# Problem to solve:
Output the records below verbatim, the stretch from the line containing "1910x1148 pixels. Task: Click" through the line containing "pos(104,252)", and nothing else.
-- Start of Data for the task --
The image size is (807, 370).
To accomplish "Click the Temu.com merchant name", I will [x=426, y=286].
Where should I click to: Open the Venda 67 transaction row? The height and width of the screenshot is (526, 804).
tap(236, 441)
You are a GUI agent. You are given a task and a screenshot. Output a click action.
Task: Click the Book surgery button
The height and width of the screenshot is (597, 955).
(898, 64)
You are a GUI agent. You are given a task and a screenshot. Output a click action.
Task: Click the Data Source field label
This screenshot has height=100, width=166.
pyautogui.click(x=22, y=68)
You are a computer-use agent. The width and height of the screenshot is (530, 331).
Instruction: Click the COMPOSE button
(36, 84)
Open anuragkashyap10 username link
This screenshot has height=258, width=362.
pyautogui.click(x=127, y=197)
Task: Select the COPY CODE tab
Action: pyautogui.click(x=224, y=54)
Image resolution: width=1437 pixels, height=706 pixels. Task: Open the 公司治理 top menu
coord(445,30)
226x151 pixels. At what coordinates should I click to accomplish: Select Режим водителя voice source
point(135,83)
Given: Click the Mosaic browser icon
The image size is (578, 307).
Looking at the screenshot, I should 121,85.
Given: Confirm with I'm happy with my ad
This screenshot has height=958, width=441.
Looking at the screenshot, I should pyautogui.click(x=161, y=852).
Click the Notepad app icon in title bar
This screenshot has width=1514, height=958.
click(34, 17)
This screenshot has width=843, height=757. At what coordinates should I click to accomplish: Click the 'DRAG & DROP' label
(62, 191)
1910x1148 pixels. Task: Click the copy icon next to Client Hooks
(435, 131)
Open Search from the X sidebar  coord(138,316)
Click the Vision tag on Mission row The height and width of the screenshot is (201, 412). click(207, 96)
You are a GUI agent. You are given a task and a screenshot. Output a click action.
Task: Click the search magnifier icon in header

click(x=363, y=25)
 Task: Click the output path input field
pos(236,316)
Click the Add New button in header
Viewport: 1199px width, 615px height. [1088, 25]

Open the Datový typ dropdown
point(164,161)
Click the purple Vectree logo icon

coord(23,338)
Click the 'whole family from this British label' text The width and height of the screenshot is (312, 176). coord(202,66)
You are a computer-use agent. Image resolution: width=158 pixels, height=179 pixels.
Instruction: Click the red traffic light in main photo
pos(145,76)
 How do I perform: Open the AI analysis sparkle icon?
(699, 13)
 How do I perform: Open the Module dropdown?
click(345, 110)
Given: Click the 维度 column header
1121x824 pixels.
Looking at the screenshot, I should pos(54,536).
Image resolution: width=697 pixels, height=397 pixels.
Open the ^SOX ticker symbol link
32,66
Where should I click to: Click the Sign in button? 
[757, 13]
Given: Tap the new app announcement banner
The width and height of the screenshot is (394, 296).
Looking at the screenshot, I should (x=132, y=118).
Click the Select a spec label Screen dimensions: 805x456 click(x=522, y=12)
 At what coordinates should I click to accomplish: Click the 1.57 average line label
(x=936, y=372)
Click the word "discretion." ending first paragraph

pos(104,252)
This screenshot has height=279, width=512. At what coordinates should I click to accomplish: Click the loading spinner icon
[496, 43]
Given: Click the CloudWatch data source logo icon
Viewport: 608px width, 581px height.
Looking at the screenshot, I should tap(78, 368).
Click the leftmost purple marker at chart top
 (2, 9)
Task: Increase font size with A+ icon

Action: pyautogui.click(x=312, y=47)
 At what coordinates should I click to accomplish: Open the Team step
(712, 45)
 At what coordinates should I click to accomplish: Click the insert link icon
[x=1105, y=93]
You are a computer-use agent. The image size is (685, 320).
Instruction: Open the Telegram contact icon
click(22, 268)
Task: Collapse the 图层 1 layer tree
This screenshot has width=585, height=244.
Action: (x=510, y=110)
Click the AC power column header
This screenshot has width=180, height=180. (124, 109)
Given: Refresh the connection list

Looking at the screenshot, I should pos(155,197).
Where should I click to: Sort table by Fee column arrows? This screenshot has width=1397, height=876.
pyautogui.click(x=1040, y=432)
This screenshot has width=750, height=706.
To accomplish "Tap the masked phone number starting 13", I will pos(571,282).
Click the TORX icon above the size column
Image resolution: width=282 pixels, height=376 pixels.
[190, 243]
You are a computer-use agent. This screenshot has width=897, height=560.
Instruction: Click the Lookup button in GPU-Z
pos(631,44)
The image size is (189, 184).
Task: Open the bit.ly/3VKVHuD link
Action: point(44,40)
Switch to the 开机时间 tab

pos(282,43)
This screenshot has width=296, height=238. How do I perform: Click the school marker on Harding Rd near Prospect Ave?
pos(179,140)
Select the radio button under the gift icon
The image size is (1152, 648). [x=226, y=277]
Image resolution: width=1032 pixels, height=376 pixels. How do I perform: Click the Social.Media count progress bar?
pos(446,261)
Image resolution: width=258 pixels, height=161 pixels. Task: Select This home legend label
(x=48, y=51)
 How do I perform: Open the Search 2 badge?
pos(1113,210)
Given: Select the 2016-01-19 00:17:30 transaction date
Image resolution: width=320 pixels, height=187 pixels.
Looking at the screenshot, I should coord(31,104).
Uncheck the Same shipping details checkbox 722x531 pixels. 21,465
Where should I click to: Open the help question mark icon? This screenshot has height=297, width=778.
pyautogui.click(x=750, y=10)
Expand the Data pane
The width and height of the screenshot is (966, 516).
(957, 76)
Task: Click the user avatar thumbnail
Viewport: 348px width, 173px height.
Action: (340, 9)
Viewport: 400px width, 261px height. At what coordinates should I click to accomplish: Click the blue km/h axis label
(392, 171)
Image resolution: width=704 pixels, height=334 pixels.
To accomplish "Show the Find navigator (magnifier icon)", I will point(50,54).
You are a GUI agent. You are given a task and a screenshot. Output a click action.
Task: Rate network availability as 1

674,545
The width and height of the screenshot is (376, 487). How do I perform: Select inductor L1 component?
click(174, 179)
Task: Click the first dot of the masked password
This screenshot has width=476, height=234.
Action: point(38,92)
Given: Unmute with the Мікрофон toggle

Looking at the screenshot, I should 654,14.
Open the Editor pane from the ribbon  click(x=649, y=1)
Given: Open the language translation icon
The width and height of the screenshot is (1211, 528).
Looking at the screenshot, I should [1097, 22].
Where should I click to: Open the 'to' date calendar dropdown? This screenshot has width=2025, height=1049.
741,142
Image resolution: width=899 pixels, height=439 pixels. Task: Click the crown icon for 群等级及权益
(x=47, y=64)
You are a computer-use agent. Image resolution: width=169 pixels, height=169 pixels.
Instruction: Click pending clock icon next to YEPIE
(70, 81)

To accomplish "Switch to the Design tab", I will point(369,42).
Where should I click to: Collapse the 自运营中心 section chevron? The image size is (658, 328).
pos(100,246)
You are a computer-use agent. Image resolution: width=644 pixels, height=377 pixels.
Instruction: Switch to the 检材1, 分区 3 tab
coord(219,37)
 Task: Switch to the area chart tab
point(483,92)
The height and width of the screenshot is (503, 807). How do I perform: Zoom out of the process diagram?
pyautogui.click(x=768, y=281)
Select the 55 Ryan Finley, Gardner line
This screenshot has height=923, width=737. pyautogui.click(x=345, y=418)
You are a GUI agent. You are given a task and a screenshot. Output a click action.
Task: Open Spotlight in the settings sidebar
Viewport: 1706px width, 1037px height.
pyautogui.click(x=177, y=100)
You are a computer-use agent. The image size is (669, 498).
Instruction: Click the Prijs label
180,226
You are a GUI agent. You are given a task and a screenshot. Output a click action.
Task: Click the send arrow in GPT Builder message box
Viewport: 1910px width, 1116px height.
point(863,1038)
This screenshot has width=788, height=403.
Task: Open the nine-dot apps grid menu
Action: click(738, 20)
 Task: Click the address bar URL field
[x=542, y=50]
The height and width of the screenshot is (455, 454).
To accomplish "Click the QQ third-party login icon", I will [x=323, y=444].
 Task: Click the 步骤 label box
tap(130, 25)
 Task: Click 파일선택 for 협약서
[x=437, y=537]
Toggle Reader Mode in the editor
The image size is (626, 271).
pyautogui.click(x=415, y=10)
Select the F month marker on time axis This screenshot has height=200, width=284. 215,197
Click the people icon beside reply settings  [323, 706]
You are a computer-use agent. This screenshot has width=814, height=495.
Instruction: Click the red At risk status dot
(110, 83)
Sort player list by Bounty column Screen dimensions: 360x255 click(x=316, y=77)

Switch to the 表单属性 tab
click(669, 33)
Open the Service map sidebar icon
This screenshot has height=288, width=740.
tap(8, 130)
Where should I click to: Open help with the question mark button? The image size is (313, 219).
-- End of Data for the task --
# Finished task:
1910x1148 pixels. Task: Click the copy icon next to Client Hooks
(435, 131)
Open Search from the X sidebar  coord(138,316)
Click the Vision tag on Mission row The height and width of the screenshot is (201, 412). click(207, 96)
You are a GUI agent. You are given a task and a screenshot. Output a click action.
Task: Click the search magnifier icon in header

click(x=363, y=25)
 Task: Click the output path input field
pos(236,316)
Click the Add New button in header
Viewport: 1199px width, 615px height. [1088, 25]

Open the Datový typ dropdown
point(164,161)
Click the purple Vectree logo icon

coord(23,338)
Click the 'whole family from this British label' text The width and height of the screenshot is (312, 176). coord(202,66)
You are a computer-use agent. Image resolution: width=158 pixels, height=179 pixels.
Instruction: Click the red traffic light in main photo
pos(145,76)
 How do I perform: Open the AI analysis sparkle icon?
(699, 13)
 How do I perform: Open the Module dropdown?
click(345, 110)
Given: Click the 维度 column header
1121x824 pixels.
Looking at the screenshot, I should pos(54,536).
Image resolution: width=697 pixels, height=397 pixels.
Open the ^SOX ticker symbol link
32,66
Where should I click to: Click the Sign in button? 
[757, 13]
Given: Tap the new app announcement banner
The width and height of the screenshot is (394, 296).
Looking at the screenshot, I should (x=132, y=118).
Click the Select a spec label Screen dimensions: 805x456 click(x=522, y=12)
 At what coordinates should I click to accomplish: Click the 1.57 average line label
(x=936, y=372)
Click the word "discretion." ending first paragraph

pos(104,252)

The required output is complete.